It's been a couple of months since I last wrote here and it's been a time of restoration and full of learning as we've moved from the frenzied focus of creating a show to the brave new world of what lies beyond. We feel honoured to have been invited to take Peter Pan in Kensington Gardens to Poland this December by The English Theater Company of Poland, a company which aims 'to provide students of the English language with access to original examples of the living language through productions characterised by superior artistic, literary, and linguistic value that act as supplements to the educational process'.

We are so excited to be making the trip, by ferry, which aptly stops at 'Hook' of Holland - though hopefully our little Peter Pan Crew will not meet that famous captain or any of his pirates on our way there or back.
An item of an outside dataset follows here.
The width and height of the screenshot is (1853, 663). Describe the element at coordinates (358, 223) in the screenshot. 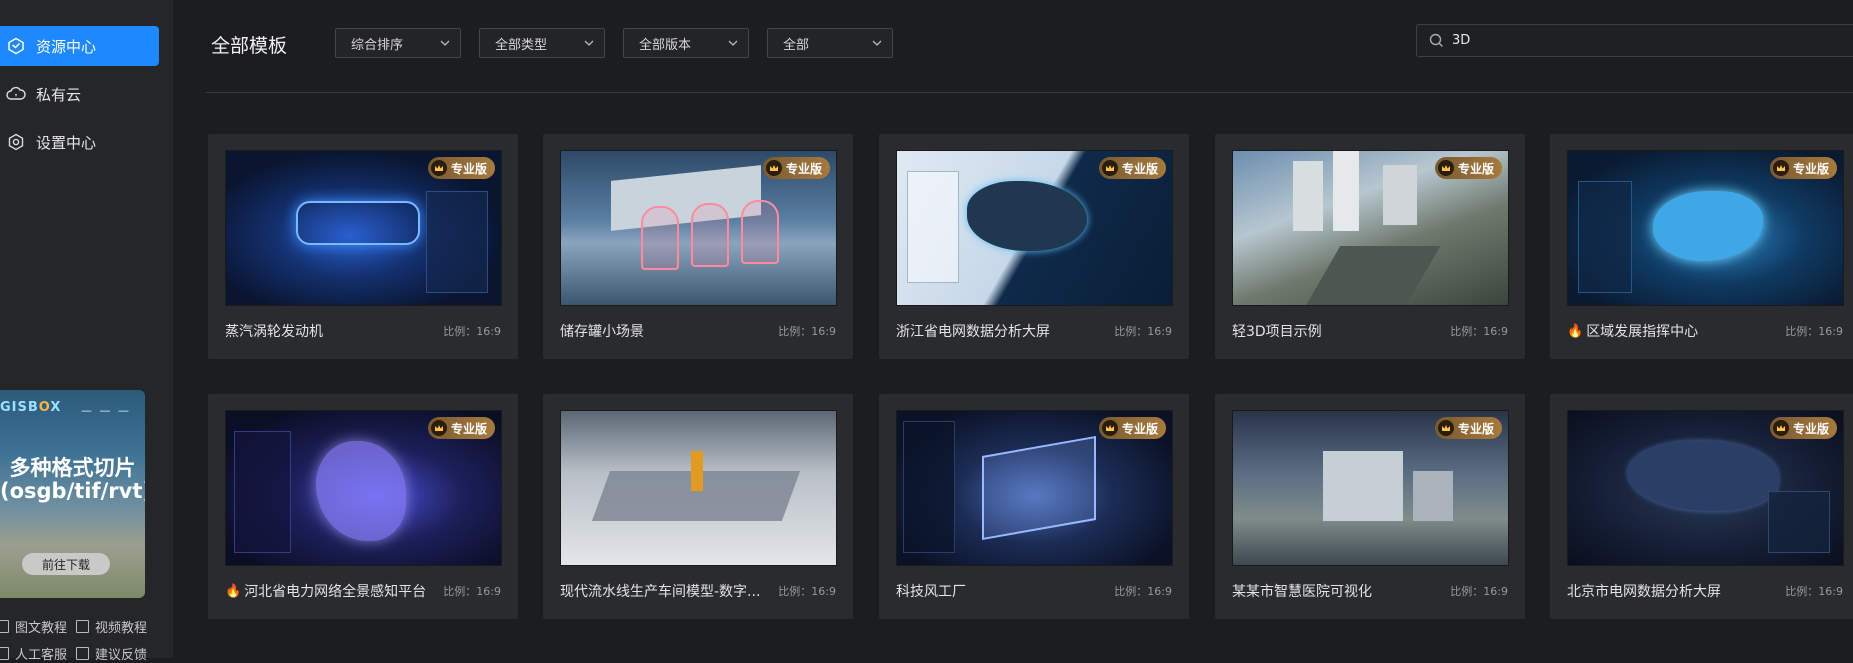

I see `turbine-shape` at that location.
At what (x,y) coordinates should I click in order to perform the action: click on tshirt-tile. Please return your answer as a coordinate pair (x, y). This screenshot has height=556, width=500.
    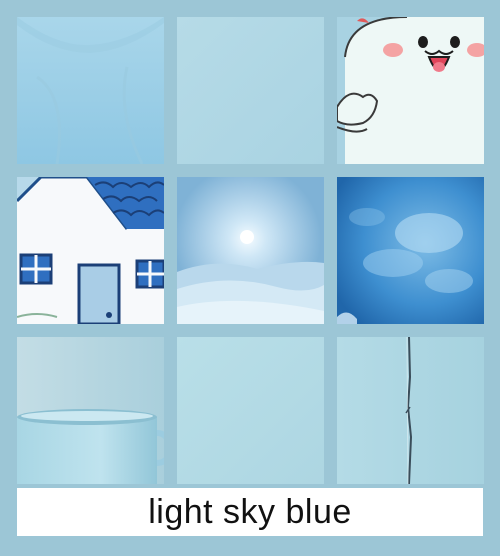
    Looking at the image, I should click on (90, 90).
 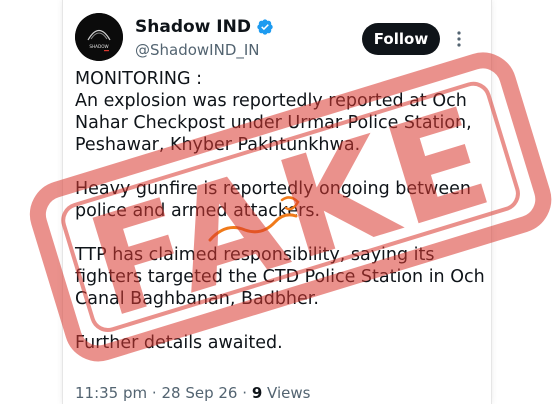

We will be joining ETC for the St. Nicolas Celebrations and will be in Europe, crossing three countries, between the 6th-16th December. We have decided to make the most of the journey by planning in stop-overs in Berlin and Hannover on our way home to enjoy the European Christmas Markets and also have made a space to visit the Air museum in Krakow which apparently has some rare planes which Dan is keen to see. It has been a tense few weeks with the uncertainties surrounding the EU and now we have the go-ahead, I feel so lucky to be able to take this opportunity to share our hard work and mutually exchange culture within the European community, which promises to be an enriching life experience and a business connection that has been so beneficial to our little company in our first year. Long may it continue.